> _TASK TO CARRY OUT_
Of the entries below, restate word for word only the section that runs from the line with "Task: Click the external link icon beside 使い方" to the line with "Screen dimensions: 2055x1375", counting both ends.

> _LISTED ENTRIES_
┌──

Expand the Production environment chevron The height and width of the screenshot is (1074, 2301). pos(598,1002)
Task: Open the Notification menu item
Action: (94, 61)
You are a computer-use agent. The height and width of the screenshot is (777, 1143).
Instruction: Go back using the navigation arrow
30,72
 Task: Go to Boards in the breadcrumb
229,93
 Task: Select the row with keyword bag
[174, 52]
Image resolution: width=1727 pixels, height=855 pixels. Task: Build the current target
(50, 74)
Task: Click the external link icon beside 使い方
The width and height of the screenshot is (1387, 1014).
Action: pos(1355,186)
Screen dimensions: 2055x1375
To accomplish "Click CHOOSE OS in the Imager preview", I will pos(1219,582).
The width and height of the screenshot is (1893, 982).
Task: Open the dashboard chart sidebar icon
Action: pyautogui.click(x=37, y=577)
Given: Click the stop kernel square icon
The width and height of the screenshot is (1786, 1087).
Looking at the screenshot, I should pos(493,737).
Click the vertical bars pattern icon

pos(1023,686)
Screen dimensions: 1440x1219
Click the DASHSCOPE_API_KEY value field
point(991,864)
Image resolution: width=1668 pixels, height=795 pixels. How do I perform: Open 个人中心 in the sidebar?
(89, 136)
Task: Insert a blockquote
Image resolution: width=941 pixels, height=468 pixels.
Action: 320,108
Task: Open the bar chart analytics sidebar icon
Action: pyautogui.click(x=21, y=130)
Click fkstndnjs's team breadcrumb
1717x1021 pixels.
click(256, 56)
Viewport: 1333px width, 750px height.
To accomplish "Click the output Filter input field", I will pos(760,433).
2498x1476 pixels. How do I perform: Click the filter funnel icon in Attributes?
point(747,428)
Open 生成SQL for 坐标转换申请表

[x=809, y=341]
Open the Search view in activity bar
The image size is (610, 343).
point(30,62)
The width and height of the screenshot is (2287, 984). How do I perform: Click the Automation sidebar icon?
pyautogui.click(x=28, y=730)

└──

> _REPLY_
Task: Click the external link icon beside 使い方
The width and height of the screenshot is (1387, 1014).
Action: pos(1355,186)
Screen dimensions: 2055x1375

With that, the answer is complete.